Surely from the question we only know that 1/x +1/y+1/z=3, not that they’re all equal as you said? If they’re all equal then it’s just one instance of the inequality. Are you deriving this from somewhere?

Sorry to prolong this, I like to understandas much as I can.

 

[lex]

Surely from the question we only know that 1/x +1/y+1/z=3, not that they’re all equal as you said?

This was referring to your questioning the situation when equality holds.
When equality holds, you showed that xy=yz=zx
and I just showed that this implies that x=y=z=1.

 

[Steven G]

I think you want to see why the following is true:-
[math] x^2y + \frac{1}{y} \ge 2x [/math]
Multiply through by y (we know that y≥0 so the inequality stays pointing the same way)

[math] x^2y^2 + 1 \ge 2xy [/math]
[math] x^2y^2 - 2xy + 1 \ge 0 [/math]
Can you factor the LHS?

Cubist, that really is a brilliant move! Do you just know it cold that [math] x^2y + \frac{1}{y} \ge 2x [/math]? If not, can you explain what made you consider it?
Some people really have the gift. I just have a little of it and it comes very infrequently.

 

[pka]

Cubist, that really is a brilliant move! Do you just know it cold that [math] x^2y + \frac{1}{y} \ge 2x [/math]? If not, can you explain what made you consider it?

It is well known that if \(a>0\) then \(a+\dfrac{1}{a}\ge 2\) To see that square \(\sqrt{a}-\dfrac{1}{\sqrt{a}}\).
Because both \(x~\&~y\) are positive \(xy+\dfrac{1}{xy}\ge 2\). multiply through by \(x\).

 

[Steven G]

It is well known that if \(a>0\) then \(a+\dfrac{1}{a}\ge 2\) To see that square \(\sqrt{a}-\dfrac{1}{\sqrt{a}}\).
Because both \(x~\&~y\) are positive \(xy+\dfrac{1}{xy}\ge 2\). multiply through by \(x\).

Where else does it come up to make it well known? I too would like to have this as a tool. Thanks!

 

[pka]

Where else does it come up to make it well known? I too would like to have this as a tool.

Every mathematics library should have a copy of AN INTRODUCTION TO INEQUALITIES by Beckenbach & Bellman. I first encountered it there. They use it a good it there.

 

[Steven G]

Check out some of these prices for that book at

 

[Steven G]

I found a pdf version of the book here

 

[Cubist]

Cubist, that really is a brilliant move!

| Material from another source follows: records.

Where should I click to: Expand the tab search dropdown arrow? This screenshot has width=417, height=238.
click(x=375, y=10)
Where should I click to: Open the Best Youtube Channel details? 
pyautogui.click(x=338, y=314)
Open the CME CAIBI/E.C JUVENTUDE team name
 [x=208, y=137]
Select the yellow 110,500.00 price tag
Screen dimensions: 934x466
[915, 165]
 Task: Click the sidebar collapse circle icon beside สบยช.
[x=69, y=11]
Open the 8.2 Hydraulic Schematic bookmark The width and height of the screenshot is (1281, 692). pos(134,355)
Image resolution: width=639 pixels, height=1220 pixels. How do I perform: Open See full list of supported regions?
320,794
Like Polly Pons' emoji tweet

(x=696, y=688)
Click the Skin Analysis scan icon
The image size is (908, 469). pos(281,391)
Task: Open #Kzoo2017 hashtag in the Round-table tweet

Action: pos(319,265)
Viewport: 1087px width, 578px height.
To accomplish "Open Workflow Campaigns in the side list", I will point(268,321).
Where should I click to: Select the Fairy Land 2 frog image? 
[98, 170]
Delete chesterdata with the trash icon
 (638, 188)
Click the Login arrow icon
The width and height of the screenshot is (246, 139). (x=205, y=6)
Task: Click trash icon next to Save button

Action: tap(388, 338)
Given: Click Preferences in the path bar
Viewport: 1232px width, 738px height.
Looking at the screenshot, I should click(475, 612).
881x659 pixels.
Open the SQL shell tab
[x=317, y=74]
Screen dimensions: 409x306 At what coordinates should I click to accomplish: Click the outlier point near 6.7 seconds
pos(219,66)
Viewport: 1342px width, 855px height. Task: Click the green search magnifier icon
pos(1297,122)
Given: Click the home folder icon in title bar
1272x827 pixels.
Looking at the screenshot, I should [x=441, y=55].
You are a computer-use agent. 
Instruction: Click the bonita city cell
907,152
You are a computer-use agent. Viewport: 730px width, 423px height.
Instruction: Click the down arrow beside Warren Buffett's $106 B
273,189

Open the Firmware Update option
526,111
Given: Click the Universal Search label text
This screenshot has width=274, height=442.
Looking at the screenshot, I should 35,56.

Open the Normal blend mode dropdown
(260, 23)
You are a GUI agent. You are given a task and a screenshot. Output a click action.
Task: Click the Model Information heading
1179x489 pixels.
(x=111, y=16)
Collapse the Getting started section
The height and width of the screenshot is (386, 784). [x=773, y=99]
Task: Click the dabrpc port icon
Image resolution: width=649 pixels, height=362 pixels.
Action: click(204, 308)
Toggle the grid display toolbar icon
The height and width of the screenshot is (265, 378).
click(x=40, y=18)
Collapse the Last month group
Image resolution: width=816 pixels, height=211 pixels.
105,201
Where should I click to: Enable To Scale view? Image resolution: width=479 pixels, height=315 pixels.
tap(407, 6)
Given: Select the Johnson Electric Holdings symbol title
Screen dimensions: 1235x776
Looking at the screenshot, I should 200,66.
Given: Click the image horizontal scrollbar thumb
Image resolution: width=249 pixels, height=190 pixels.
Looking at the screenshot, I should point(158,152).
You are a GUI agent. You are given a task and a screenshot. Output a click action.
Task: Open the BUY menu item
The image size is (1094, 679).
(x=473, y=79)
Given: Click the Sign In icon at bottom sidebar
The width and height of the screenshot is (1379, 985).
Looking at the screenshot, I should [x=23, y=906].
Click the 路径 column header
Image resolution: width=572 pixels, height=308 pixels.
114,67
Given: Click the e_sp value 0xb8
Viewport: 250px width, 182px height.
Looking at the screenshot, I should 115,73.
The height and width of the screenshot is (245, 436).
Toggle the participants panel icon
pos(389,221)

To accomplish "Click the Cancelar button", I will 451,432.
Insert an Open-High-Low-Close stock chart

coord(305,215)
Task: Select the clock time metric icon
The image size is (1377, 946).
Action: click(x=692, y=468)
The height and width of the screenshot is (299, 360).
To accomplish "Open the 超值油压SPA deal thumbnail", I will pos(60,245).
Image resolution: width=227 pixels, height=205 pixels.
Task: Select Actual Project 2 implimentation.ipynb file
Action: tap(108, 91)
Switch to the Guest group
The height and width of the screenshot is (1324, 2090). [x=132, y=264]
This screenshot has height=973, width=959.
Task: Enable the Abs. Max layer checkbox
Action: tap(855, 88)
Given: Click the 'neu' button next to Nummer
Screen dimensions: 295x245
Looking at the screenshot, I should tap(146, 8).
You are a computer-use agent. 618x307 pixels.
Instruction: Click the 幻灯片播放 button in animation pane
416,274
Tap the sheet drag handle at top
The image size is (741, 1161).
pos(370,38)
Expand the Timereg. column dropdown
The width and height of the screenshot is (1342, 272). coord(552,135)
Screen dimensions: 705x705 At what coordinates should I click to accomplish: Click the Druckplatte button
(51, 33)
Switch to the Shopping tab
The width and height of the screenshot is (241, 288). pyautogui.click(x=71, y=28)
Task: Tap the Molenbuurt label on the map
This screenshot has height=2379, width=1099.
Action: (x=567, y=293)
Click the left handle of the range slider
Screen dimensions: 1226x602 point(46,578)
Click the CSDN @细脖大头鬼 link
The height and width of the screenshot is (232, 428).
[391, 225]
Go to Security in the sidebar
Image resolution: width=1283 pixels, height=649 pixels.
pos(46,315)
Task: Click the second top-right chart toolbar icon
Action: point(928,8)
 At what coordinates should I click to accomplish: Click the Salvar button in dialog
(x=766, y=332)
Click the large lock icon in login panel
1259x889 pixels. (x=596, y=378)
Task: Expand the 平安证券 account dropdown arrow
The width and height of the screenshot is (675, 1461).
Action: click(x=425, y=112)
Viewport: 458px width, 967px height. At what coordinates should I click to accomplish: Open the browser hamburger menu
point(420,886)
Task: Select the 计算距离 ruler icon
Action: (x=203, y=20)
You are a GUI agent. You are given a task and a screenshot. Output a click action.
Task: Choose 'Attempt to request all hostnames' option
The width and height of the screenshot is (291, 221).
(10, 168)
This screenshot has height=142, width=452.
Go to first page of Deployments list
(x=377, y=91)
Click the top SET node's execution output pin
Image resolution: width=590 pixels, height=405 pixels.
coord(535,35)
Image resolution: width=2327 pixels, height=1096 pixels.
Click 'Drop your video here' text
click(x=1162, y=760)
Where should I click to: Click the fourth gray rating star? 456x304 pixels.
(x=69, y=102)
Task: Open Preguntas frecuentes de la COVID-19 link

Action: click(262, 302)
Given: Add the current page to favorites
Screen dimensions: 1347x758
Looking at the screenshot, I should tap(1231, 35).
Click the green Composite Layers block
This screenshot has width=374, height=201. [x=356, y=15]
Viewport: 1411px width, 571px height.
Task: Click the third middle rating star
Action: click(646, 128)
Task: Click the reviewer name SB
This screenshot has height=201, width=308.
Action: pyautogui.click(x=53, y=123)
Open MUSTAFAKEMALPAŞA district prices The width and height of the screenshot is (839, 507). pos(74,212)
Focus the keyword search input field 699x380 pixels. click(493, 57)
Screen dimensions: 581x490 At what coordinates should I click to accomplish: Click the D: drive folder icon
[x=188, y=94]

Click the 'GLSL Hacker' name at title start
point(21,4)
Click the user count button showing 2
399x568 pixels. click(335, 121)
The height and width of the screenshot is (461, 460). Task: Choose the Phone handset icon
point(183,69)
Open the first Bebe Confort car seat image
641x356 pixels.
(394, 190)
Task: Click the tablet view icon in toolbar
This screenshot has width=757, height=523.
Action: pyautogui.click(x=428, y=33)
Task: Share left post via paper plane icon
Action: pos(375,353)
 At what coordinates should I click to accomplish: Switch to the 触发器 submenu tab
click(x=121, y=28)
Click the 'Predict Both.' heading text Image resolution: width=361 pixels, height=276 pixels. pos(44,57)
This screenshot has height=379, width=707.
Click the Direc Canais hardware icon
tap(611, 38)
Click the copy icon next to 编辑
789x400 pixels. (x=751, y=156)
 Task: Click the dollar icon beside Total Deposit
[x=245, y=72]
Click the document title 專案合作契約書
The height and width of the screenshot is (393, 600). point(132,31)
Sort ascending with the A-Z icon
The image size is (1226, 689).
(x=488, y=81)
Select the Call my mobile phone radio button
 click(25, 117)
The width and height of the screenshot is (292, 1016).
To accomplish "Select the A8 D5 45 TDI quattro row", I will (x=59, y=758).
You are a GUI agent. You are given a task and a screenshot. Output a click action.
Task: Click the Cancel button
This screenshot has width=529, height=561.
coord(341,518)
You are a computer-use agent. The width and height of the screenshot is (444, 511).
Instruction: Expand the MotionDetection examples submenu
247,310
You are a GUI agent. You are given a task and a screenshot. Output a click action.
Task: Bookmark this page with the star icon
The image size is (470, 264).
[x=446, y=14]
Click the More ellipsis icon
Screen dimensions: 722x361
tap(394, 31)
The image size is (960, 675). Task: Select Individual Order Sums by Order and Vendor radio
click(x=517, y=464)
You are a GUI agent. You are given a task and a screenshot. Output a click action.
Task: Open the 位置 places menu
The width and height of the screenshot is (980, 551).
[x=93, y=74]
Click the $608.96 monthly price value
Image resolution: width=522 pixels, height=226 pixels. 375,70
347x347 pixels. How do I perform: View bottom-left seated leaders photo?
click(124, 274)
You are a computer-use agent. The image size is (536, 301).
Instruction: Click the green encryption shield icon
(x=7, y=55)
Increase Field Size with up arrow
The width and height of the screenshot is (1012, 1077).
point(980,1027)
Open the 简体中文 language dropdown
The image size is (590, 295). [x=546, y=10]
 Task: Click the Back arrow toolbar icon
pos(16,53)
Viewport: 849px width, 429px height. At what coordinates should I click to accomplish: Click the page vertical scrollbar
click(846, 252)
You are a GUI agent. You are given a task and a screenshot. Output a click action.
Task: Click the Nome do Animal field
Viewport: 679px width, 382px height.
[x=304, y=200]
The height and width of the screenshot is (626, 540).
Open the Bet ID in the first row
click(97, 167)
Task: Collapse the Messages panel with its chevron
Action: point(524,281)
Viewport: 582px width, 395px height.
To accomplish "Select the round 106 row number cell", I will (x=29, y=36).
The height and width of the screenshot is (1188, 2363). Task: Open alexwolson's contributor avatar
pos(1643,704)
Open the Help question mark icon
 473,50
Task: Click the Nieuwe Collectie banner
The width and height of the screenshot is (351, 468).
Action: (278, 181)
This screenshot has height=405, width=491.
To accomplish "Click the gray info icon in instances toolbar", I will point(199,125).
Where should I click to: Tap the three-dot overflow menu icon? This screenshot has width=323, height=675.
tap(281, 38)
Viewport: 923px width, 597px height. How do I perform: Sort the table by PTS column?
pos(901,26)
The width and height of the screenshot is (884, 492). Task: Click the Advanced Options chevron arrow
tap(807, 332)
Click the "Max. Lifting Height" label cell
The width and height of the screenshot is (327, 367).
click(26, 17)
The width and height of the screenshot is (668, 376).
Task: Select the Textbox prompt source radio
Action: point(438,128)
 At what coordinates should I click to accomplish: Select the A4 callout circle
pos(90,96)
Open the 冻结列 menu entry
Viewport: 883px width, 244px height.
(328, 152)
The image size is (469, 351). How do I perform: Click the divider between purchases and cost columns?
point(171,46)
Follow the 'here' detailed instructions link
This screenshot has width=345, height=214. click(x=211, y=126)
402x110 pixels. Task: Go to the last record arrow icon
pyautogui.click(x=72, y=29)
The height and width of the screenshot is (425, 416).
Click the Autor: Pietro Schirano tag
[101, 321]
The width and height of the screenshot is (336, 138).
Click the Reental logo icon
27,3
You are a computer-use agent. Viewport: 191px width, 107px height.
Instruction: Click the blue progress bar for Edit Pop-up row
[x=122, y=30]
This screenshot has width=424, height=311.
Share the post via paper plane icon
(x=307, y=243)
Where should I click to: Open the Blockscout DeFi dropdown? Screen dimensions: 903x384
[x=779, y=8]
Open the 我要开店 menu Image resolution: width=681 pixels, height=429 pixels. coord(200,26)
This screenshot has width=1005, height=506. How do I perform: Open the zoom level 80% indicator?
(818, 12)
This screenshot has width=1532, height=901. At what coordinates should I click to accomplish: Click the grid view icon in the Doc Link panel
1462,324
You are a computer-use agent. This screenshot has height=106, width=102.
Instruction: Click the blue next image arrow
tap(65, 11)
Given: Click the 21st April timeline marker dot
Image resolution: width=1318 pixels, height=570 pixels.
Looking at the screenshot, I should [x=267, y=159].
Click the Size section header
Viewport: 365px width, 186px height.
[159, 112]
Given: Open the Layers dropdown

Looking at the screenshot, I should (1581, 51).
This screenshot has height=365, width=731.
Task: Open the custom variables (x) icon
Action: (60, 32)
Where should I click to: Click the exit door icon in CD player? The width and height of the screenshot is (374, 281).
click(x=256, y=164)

Do you just know it cold that [math] x^2y + \frac{1}{y} \ge 2x [/math]? If not, can you explain what made you consider it?
Some people really have the gift. I just have a little of it and it comes very infrequently.

You have the gift of being able to teach in a classroom, and one-to-one (like some other helpers here)! I don't think that I could do that. I don't think on my feet fast enough to answer random questions on the spur of the moment.

My own thought process was very simple. I wondered why Levido had mentioned "AM-GM" when this wasn't mentioned in the original question. I had not heard of "AM-GM" before so I was curious. Therefore, I clicked on the first link in post#1 and then I searched within the page for "AM-GM". Reply #22 on that page, from "aditya21", was very interesting (click here for a direct link to that post). I still didn't know what "AM-GM" was. But the large inequality had been split into three equivalent smaller ones. At that point I thought I'd be able to prove one (and thus all) of these simple inequalities. Elimination of the fraction seemed a good first step, and this led to my post#2.

Not so brilliant after all. But I'm glad that I've now learned about AM-GM from the rest of this thread.